(Stored entries)
+===+

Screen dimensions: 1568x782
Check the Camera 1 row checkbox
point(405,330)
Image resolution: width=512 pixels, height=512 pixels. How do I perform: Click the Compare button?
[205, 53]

+===+

GOAL OF THE EXERCISE —
Could you output the rows above as a JSON list of strings, with one string per line and no blank lines?

THE RESULT —
[
  "Screen dimensions: 1568x782",
  "Check the Camera 1 row checkbox",
  "point(405,330)",
  "Image resolution: width=512 pixels, height=512 pixels. How do I perform: Click the Compare button?",
  "[205, 53]"
]